De volta da escola, a menina ouvira da mãe, com um olhar esfomeado, que Isolda regressara. Feliz e aliviada, entrou rapidamente à sua procura, mas, para sua surpresa, não a encontrou. Cansada de procurar, lançou um olhar curioso à mãe que agora carregava uma expressão ambígua, de surpresa e abatimento, como se acabasse de cair em si do que fizera.

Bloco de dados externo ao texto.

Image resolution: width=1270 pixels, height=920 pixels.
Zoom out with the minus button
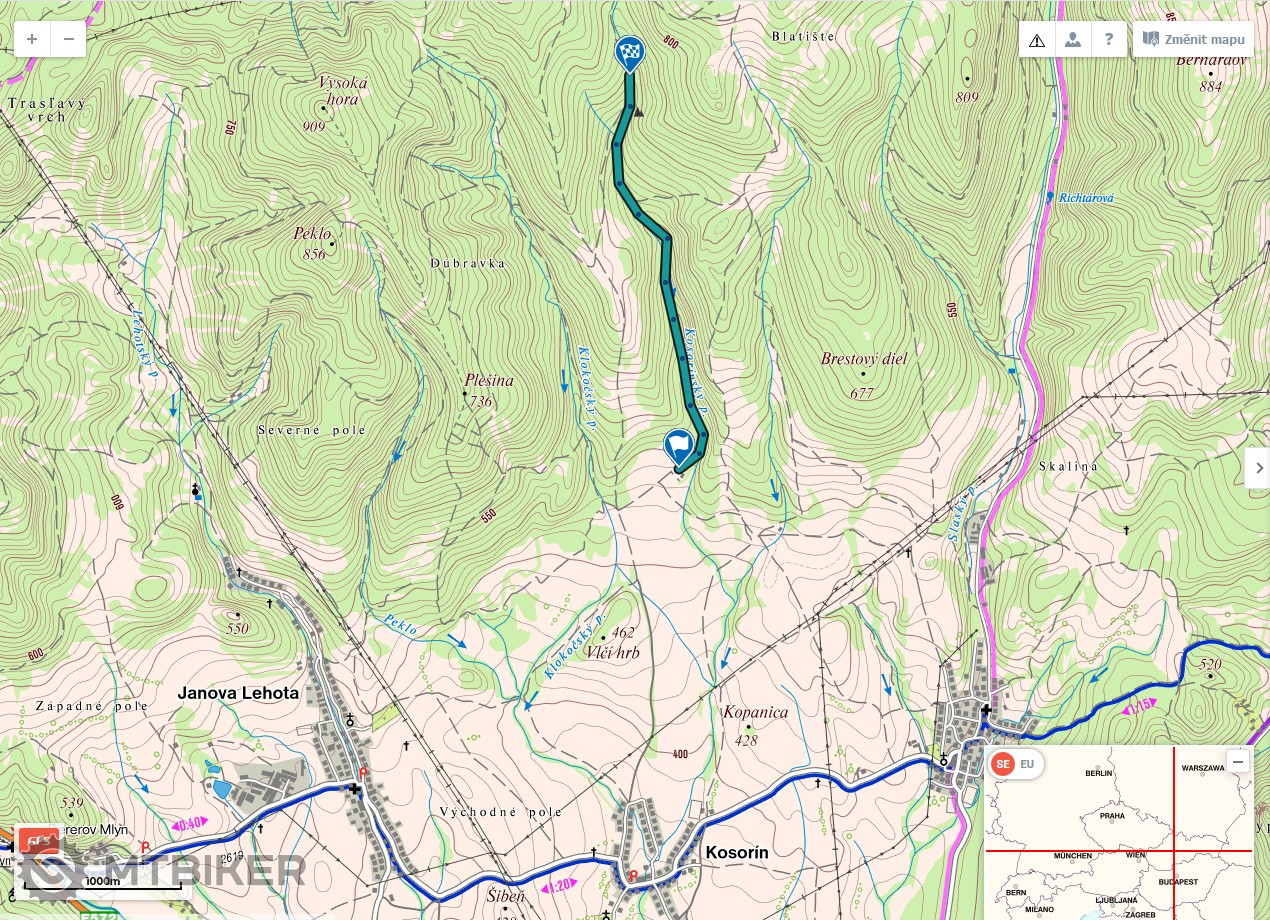pyautogui.click(x=68, y=39)
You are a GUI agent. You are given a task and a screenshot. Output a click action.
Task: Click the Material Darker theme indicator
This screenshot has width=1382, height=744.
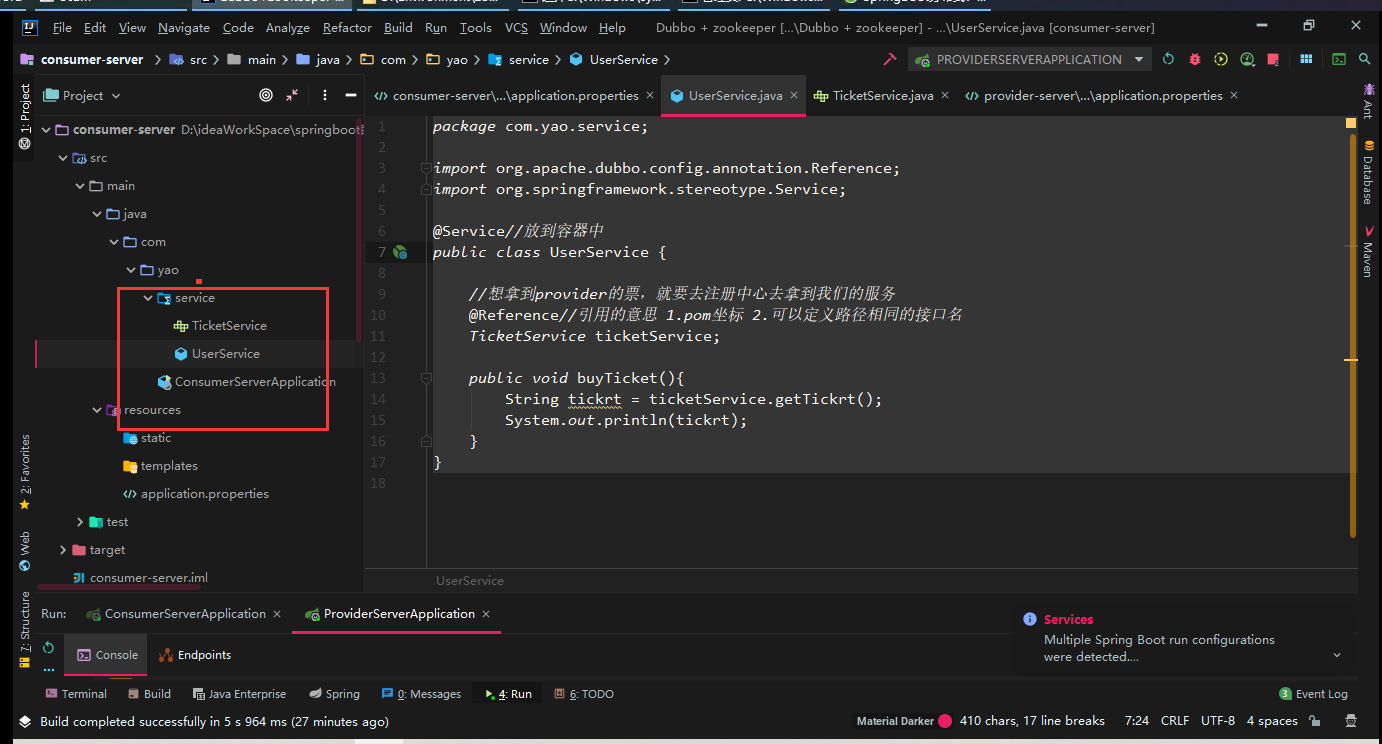[x=894, y=721]
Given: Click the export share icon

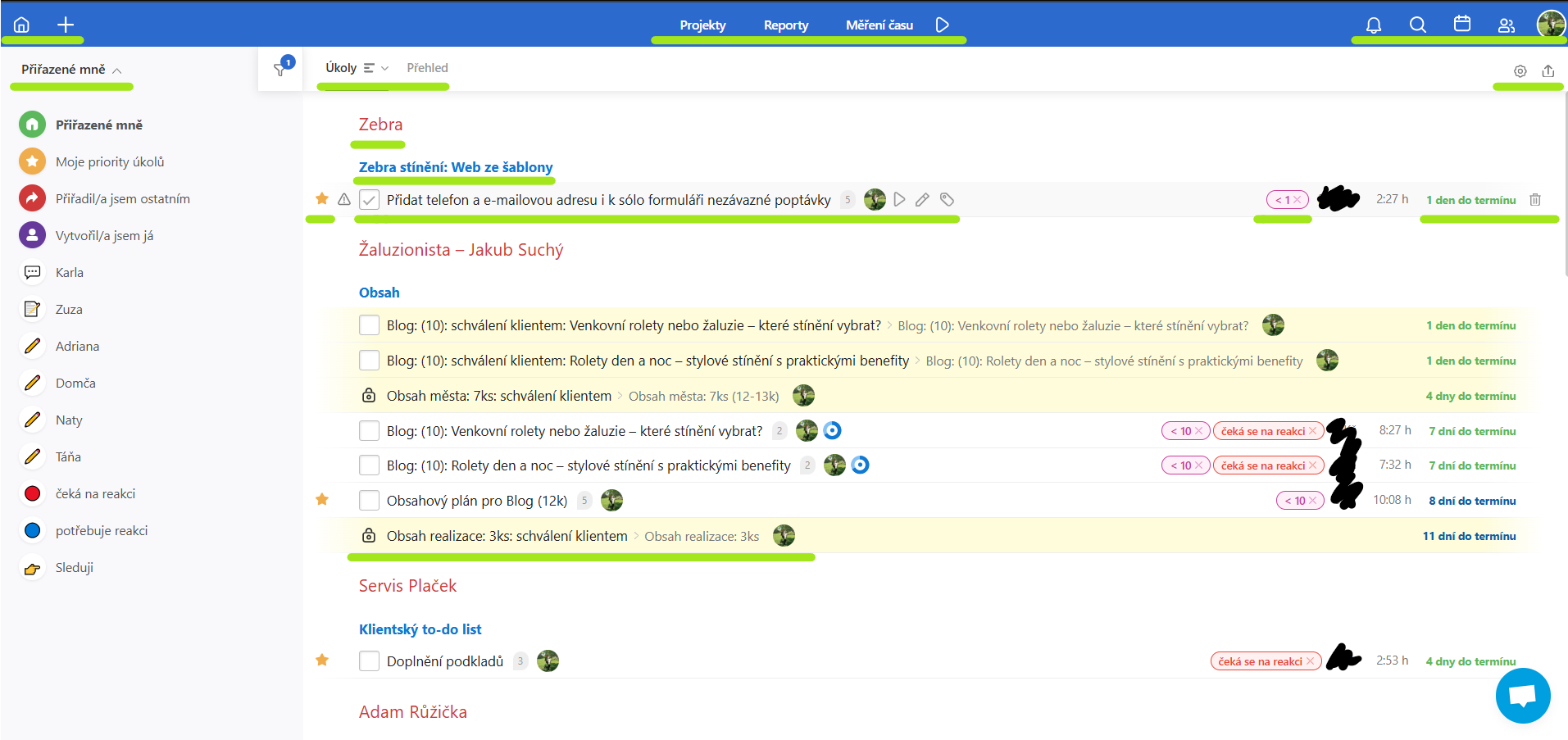Looking at the screenshot, I should (1548, 71).
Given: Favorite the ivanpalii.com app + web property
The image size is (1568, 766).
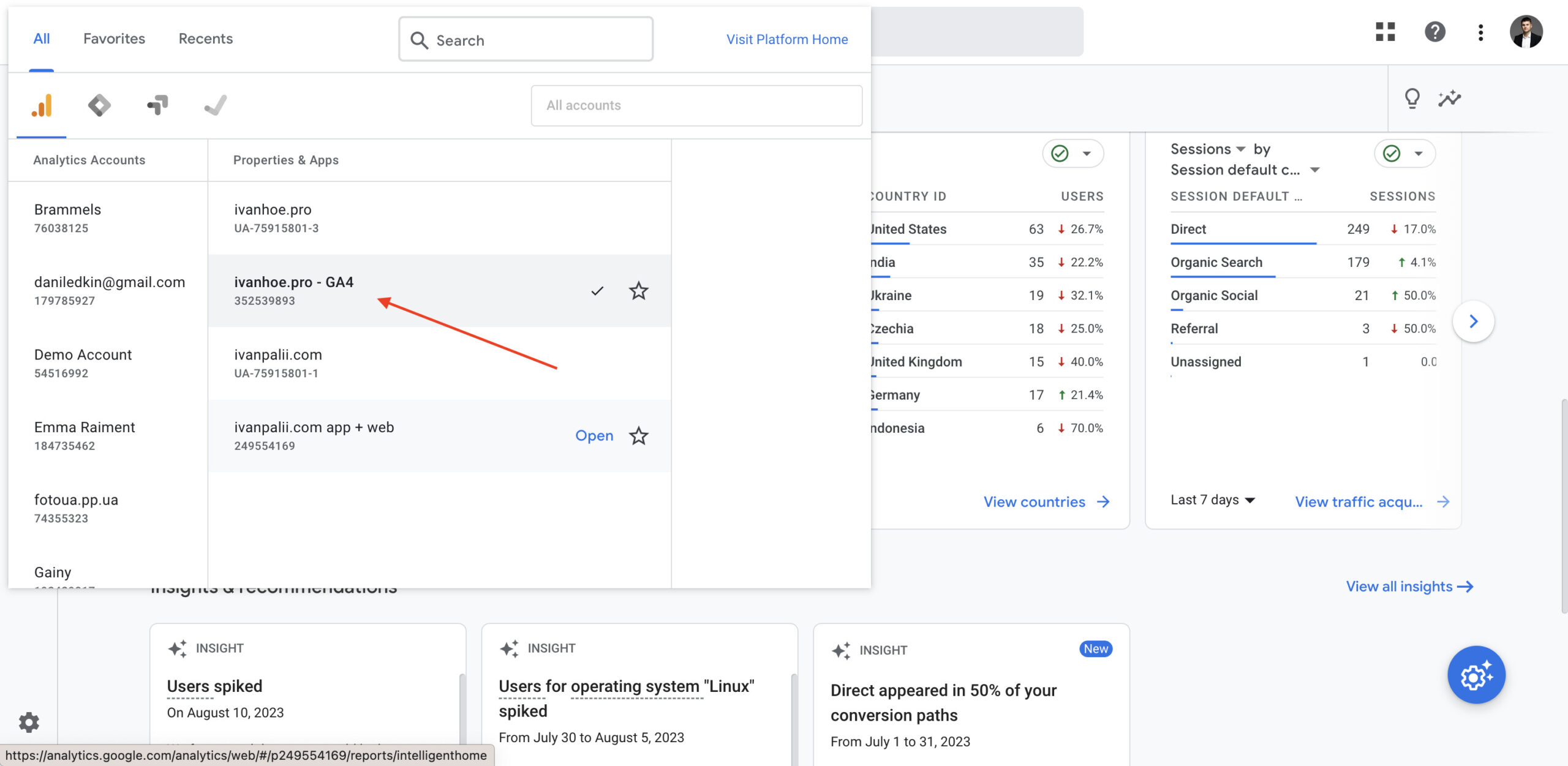Looking at the screenshot, I should [638, 436].
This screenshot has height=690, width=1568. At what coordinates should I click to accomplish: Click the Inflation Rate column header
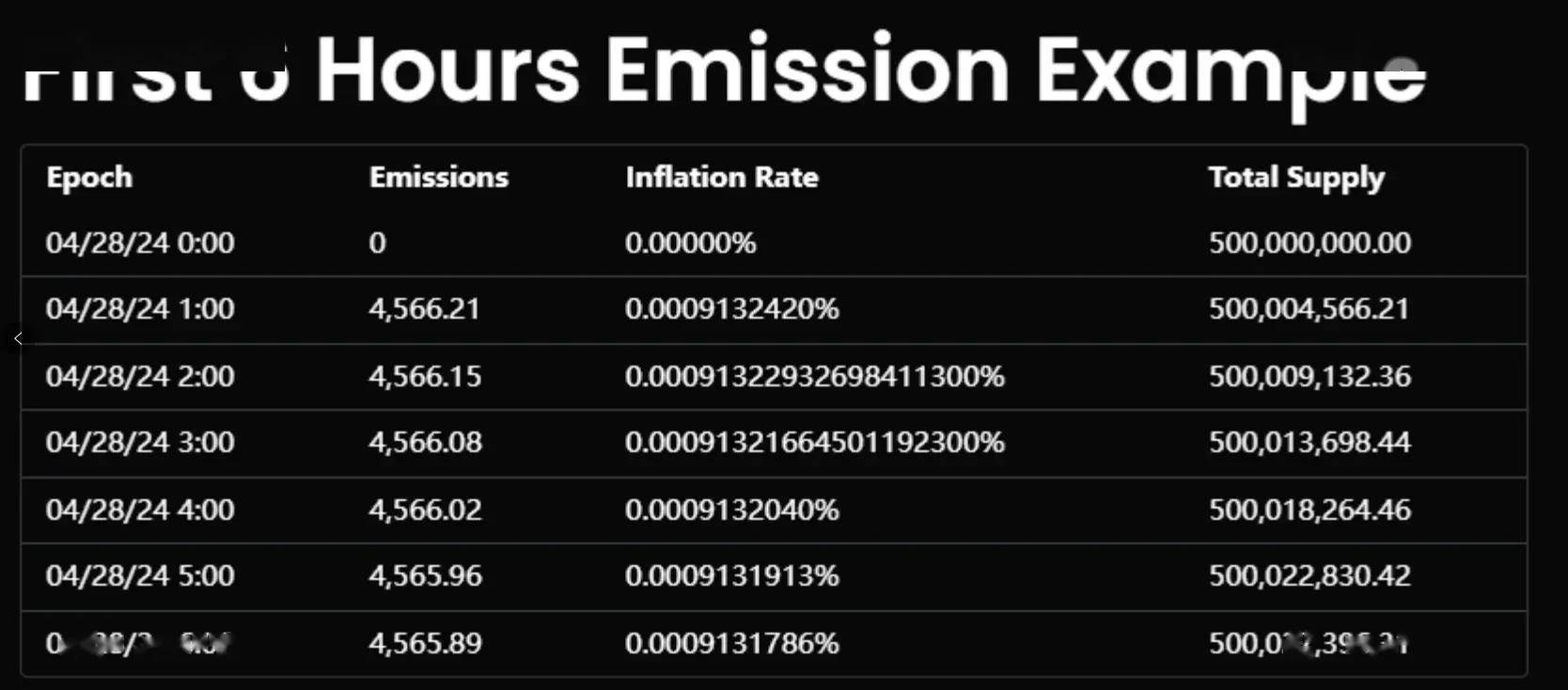coord(722,177)
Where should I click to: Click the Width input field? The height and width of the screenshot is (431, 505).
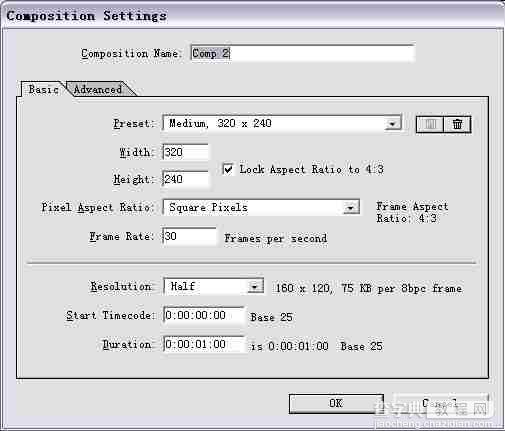pos(186,152)
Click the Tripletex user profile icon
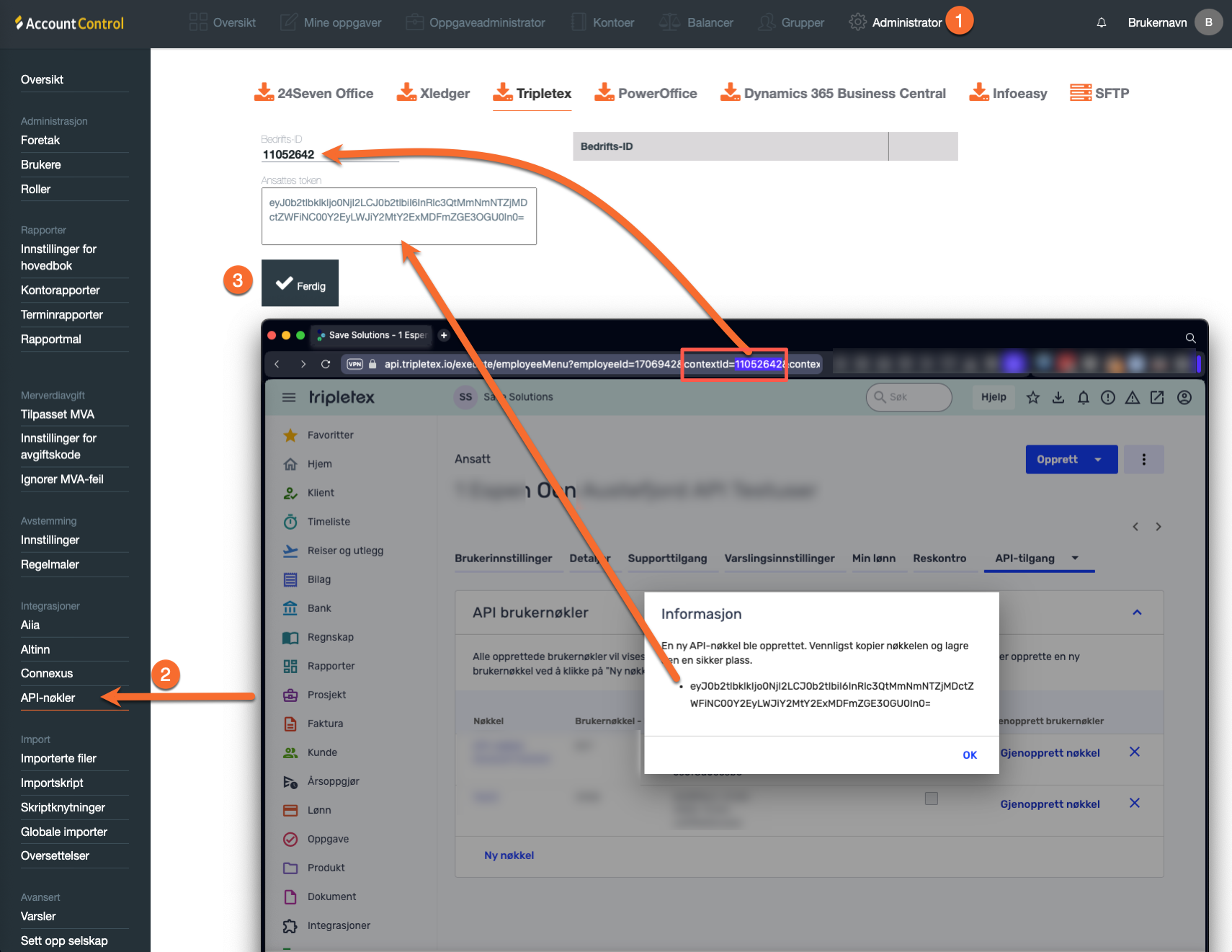 click(1184, 397)
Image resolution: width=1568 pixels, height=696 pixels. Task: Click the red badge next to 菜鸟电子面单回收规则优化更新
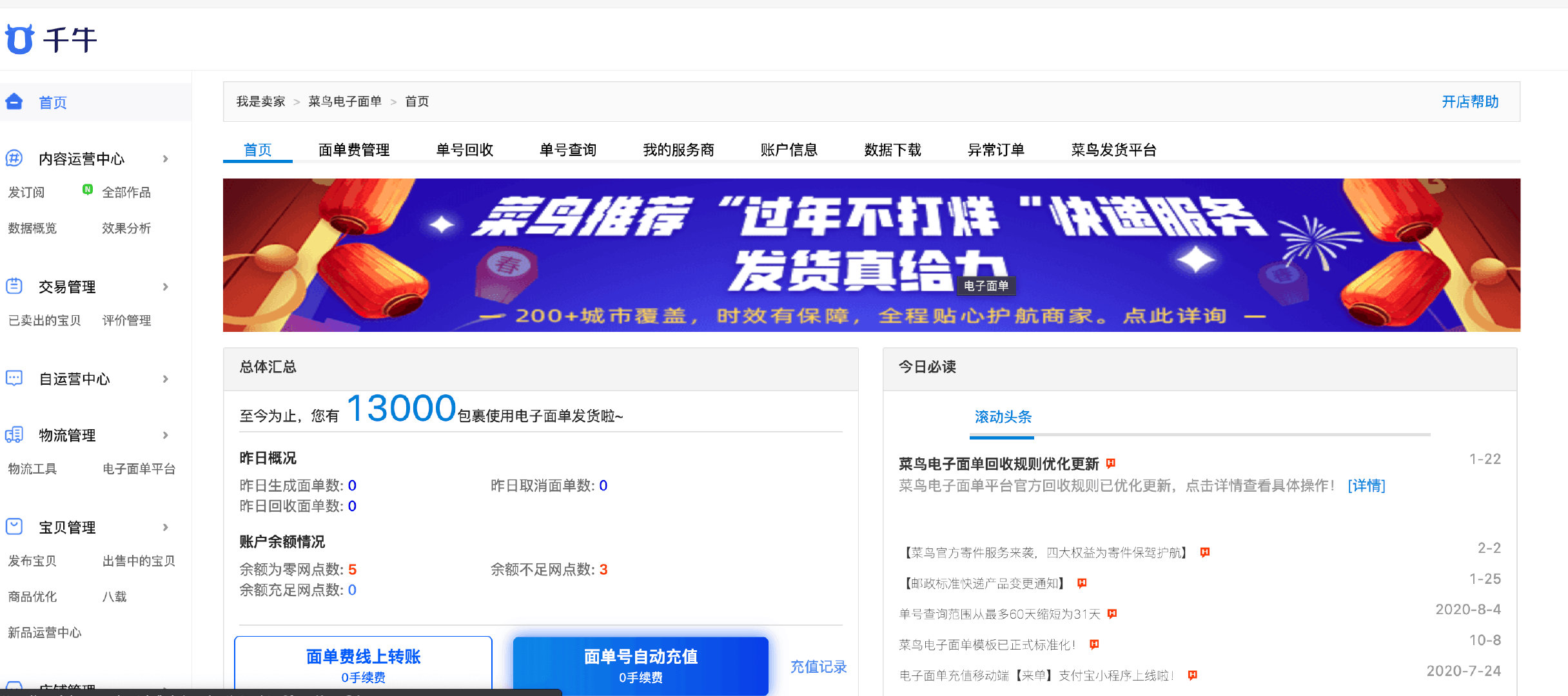1110,463
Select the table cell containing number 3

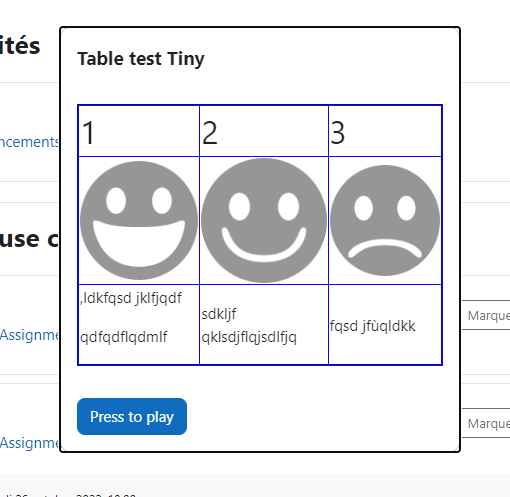(385, 131)
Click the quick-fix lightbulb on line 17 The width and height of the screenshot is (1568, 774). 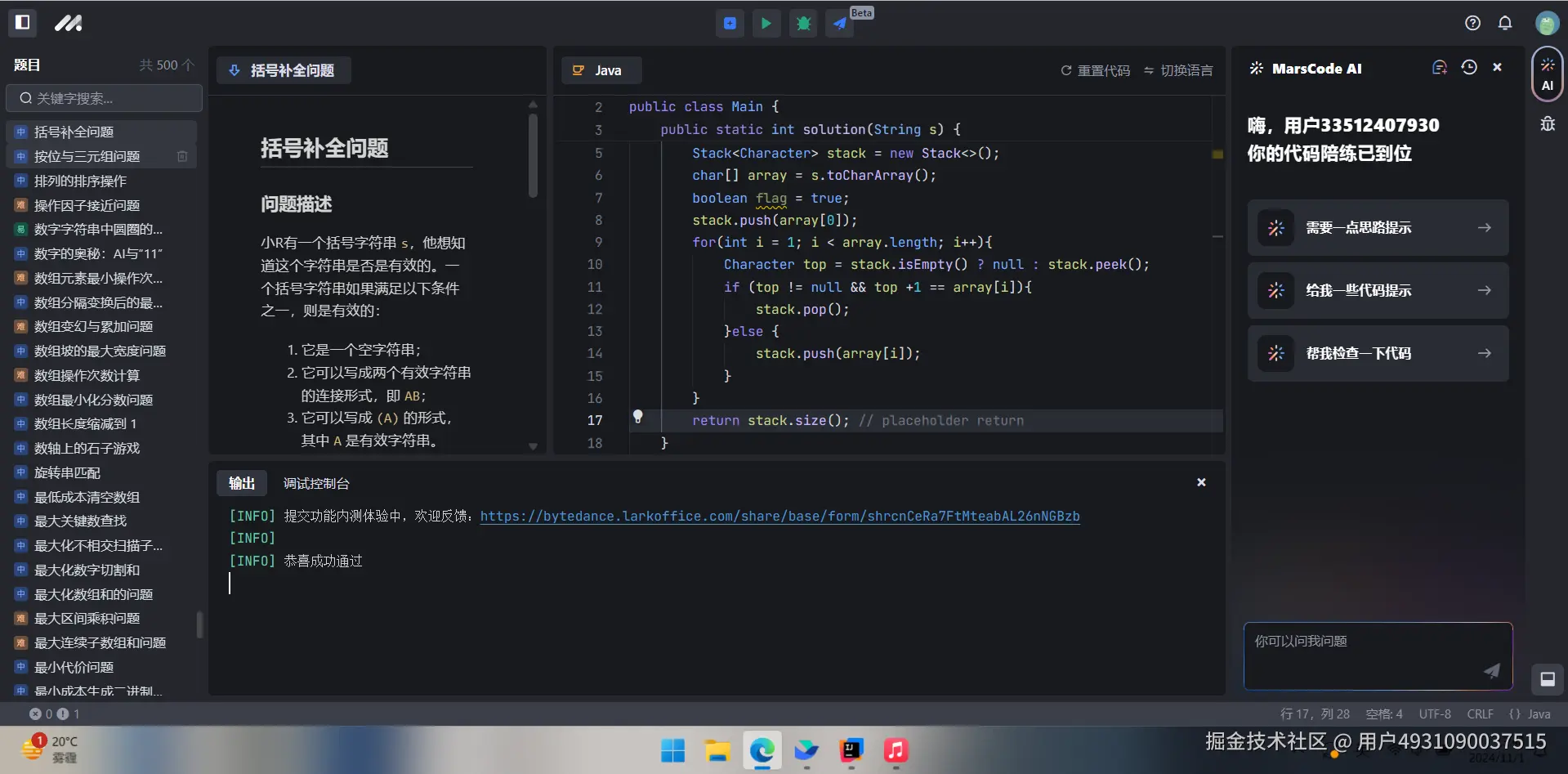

Foi então que Dona Maria desviou o olhar lentamente, com uma tristeza inumana, ao fogão à lenha, que exalava um aroma delicioso de ensopado, irreconhecível até então. Sem entender nada, a menina passou eternos segundos contemplando a panela sem saber o que pensar. Somente quando as lágrimas naturalmente começaram a cair é que entendeu o que havia no ensopado. Ignorando a fome e tudo que lhe pudesse segurar ali, saiu correndo em disparada mata adentro, mata afora, sem direção. Vizinhos afirmam que ela correu durante horas e foi encontrada na beira do rio, que parecia avolumar-se devido ao seu choro. Dona Maria, por sua vez, triste como sempre e morta de fome, sentou-se à mesa com um prato, um punhado de farinha e uma colher, e saboreou o ensopado com o único tempero que possuía: o sal de suas próprias lágrimas.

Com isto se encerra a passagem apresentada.